(ACTION ITEM):
Retype every entry below without pictures.

Data excerpts
______

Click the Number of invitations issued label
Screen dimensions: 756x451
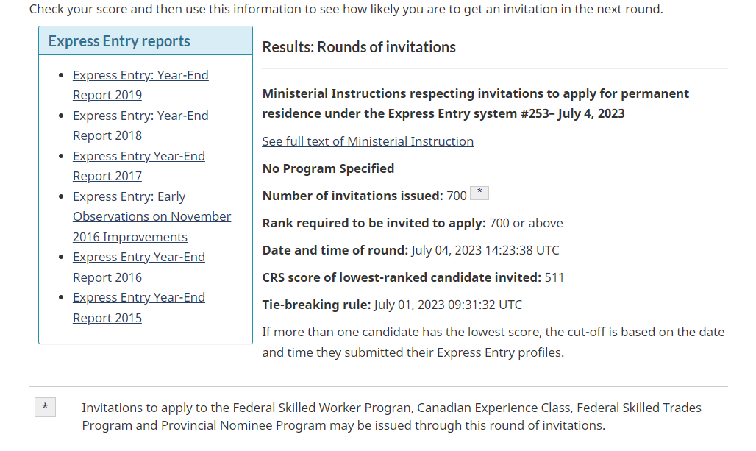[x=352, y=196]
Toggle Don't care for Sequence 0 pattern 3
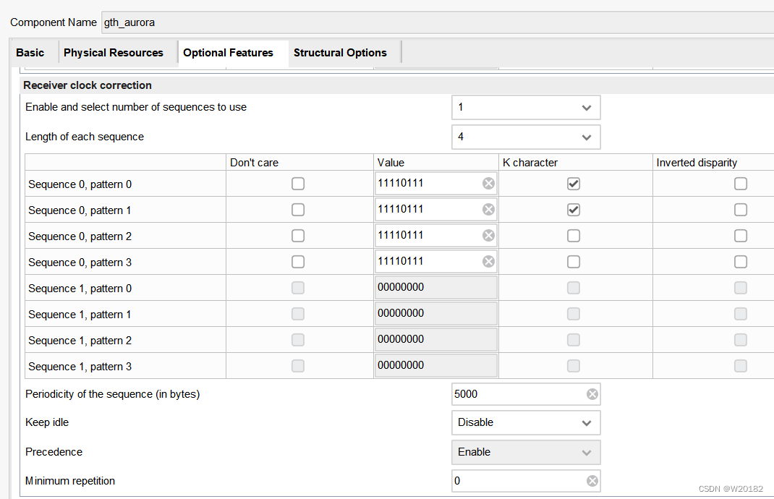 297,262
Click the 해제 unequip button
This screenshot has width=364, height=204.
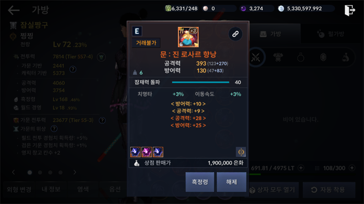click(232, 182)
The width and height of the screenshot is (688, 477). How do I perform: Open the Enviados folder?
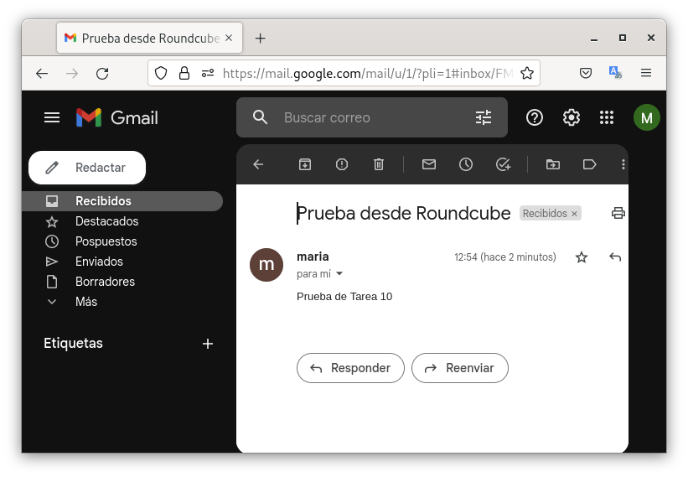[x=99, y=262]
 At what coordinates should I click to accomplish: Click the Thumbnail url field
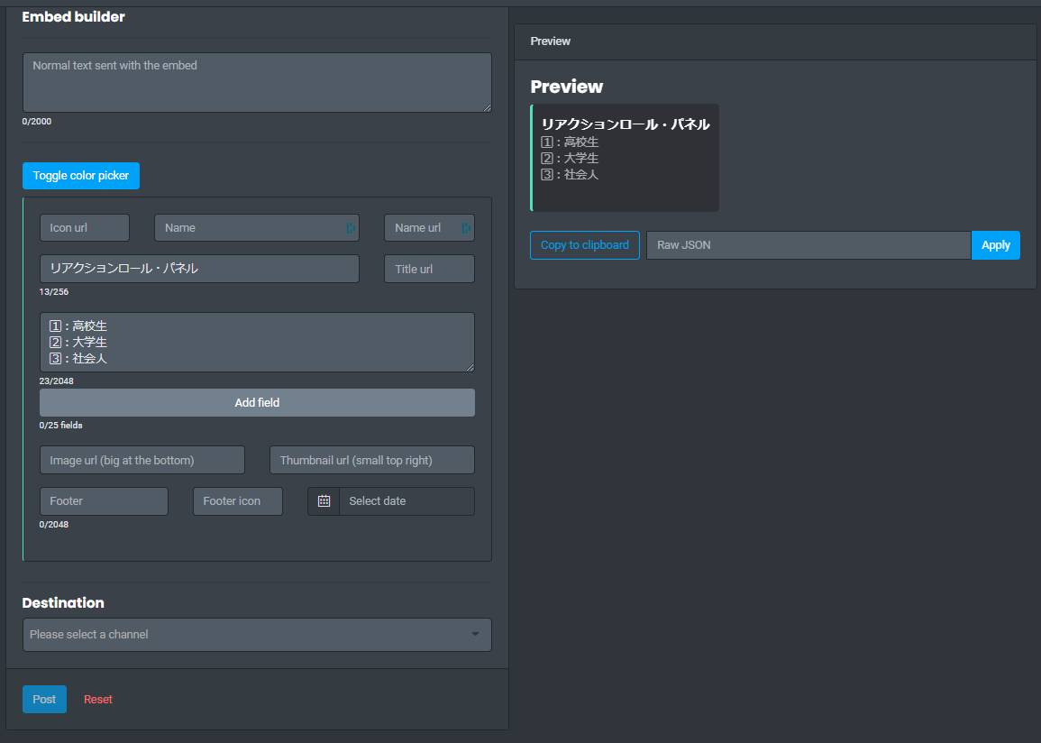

______

(RESULT FOR THIS EXERCISE):
Click the Number of invitations issued label
Screen dimensions: 756x451
[x=352, y=196]
Toggle Don't care for Sequence 0 pattern 3
 297,262
Click the 해제 unequip button
This screenshot has width=364, height=204.
click(232, 182)
The width and height of the screenshot is (688, 477). How do I perform: Open the Enviados folder?
[x=99, y=262]
 At what coordinates should I click to accomplish: Click the Thumbnail url field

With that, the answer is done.